Fumble: A fumble occurs when the player who has possession and control of the football loses it before either being tackled, scoring, or running out of bounds. By official NFL Rule, a fumble is any act other than passing, kicking, punting, or successful handing that results in the loss of player possession.

A fumble can happen naturally, with the player simply just losing his grip and control of the ball, or a fumble could be forced by a defensive player who hits or knocks the ball lose. A live fumble can be picked up and advanced by either team.

There is a rarely-used truck play known as the ‘fake fumble’, where the quarterback purposefully loses the ball onto the field after he receives the snap, so that an offensive guard or running back can grab the ball and run with it.

Interception: An interception, also known as a pick, is when a quarterback’s pass is caught by a member of the defense, rather than the offense.

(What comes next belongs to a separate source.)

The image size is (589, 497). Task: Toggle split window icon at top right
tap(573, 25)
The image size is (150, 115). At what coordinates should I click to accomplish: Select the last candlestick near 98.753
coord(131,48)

This leads to an immediate change of possession during the play, with the defender who intercepted the ball having the opportunity to run it in for a touchdown.

Interceptions are commonly made by secondary players, who defend the receivers. As soon as a pass is intercepted, everyone on the defense immediately acts as blockers, helping the person with the interception get as much yardage as possible and perhaps a touchdown.

This is referred to as a “pick-six.” Only the interception of a forward pass is recorded statistically as an interception. The interception of a lateral pass is recorded as a fumble.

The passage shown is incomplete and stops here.